--- BEGIN TEXT EXTRACT ---

It’s The Environment, Never The People…..
I listen to a story from Simon Sinek who spoke about a submarine captain named David Marquet who became the leader of the worse performing naval crew in history. However, what made this story so fascinating is the change that took place with this crew.
Marquet was selected to captain the USS Olympia, a nuclear-powered attack submarine. He studied for over a year to take command of this sub, understanding on a deep level every detail of how that submarine operated. Captain Marquet made it his business to know everything about his submarine and his crew. When I mean everything, I mean everything. He knew his submarine inside out.
Unexpectedly, Captain Marquet was transferred to a next sub and took command of the USS Santa Fe when its captain quit. Santa Fe was the worst performing submarine in the fleet and a different type of sub that he knew little about.
Less than a month later the Santa Fe was running a simple drill to simulate a fault with the reactor. The captain ordered, “ahead two-thirds.” The officer on deck repeated the order, “ahead two-thirds.”
Nothing happened.
Captain Marquet noticed the helmsman who was to execute the order looked unsettled. When asked what the problem was, the helmsman pointed out that there were no two-thirds in the electric propulsion mode, unlike all his previous submarines. The officer was asked, did you know there were no two-thirds, the officer responded "yes" but repeated the command knowing it was wrong.

--- END TEXT EXTRACT ---

Copy out the submarine command story in full, word for word.

--- BEGIN EXCERPTED RECORDS ---

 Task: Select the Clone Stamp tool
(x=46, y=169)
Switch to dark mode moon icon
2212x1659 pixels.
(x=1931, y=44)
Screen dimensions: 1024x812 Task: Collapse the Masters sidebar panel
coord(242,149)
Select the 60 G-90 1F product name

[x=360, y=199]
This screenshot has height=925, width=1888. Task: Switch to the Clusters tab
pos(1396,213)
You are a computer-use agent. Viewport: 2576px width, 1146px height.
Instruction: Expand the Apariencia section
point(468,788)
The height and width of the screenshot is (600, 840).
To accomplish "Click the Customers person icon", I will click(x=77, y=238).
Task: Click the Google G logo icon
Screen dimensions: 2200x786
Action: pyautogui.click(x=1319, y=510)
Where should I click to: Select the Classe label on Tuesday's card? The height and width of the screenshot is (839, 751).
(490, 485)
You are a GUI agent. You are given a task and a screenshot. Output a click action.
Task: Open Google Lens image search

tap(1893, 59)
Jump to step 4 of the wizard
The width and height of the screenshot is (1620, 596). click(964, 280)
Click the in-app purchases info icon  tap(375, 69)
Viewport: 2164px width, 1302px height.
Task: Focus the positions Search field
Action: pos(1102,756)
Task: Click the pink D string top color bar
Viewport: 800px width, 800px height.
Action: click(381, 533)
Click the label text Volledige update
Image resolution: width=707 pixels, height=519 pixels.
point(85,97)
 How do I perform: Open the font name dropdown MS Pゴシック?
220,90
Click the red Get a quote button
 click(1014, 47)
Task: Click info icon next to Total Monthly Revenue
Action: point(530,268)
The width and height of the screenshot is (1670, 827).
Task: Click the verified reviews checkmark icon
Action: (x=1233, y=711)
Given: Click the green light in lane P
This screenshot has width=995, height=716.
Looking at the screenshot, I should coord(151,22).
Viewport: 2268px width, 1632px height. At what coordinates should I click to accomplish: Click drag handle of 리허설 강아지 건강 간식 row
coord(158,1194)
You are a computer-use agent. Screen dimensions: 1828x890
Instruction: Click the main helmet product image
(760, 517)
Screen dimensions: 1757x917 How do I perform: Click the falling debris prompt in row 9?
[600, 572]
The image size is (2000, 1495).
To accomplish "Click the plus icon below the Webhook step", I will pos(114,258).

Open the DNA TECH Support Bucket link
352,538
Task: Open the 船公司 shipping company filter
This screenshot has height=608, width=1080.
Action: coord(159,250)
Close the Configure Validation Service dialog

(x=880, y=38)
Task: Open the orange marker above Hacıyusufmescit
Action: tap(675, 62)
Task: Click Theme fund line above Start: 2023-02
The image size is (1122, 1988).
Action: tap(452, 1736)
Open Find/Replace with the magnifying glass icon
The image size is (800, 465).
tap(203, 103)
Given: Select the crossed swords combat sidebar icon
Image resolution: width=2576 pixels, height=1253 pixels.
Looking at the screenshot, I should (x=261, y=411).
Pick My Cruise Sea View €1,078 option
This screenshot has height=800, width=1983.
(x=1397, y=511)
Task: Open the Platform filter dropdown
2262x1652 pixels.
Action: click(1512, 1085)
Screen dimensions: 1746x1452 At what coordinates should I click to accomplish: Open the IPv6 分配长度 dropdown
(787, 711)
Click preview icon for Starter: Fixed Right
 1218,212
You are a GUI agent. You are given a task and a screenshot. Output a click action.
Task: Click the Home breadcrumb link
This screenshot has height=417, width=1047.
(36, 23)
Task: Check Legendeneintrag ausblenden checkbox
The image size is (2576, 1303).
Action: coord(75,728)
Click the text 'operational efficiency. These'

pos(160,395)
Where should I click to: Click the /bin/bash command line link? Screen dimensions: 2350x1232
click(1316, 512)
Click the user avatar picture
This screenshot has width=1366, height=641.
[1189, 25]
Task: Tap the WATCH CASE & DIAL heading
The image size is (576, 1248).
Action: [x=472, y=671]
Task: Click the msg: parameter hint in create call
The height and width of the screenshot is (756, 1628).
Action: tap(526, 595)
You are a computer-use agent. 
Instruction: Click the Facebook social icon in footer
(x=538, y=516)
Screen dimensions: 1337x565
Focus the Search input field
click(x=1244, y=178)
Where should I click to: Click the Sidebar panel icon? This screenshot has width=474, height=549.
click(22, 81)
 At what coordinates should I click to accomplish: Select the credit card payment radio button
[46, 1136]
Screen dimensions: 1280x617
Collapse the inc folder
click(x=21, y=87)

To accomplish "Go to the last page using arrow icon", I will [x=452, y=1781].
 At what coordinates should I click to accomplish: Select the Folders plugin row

--- END EXCERPTED RECORDS ---

_WRITTEN RESPONSE:_
It’s The Environment, Never The People…..
I listen to a story from Simon Sinek who spoke about a submarine captain named David Marquet who became the leader of the worse performing naval crew in history. However, what made this story so fascinating is the change that took place with this crew.
Marquet was selected to captain the USS Olympia, a nuclear-powered attack submarine. He studied for over a year to take command of this sub, understanding on a deep level every detail of how that submarine operated. Captain Marquet made it his business to know everything about his submarine and his crew. When I mean everything, I mean everything. He knew his submarine inside out.
Unexpectedly, Captain Marquet was transferred to a next sub and took command of the USS Santa Fe when its captain quit. Santa Fe was the worst performing submarine in the fleet and a different type of sub that he knew little about.
Less than a month later the Santa Fe was running a simple drill to simulate a fault with the reactor. The captain ordered, “ahead two-thirds.” The officer on deck repeated the order, “ahead two-thirds.”
Nothing happened.
Captain Marquet noticed the helmsman who was to execute the order looked unsettled. When asked what the problem was, the helmsman pointed out that there were no two-thirds in the electric propulsion mode, unlike all his previous submarines. The officer was asked, did you know there were no two-thirds, the officer responded "yes" but repeated the command knowing it was wrong.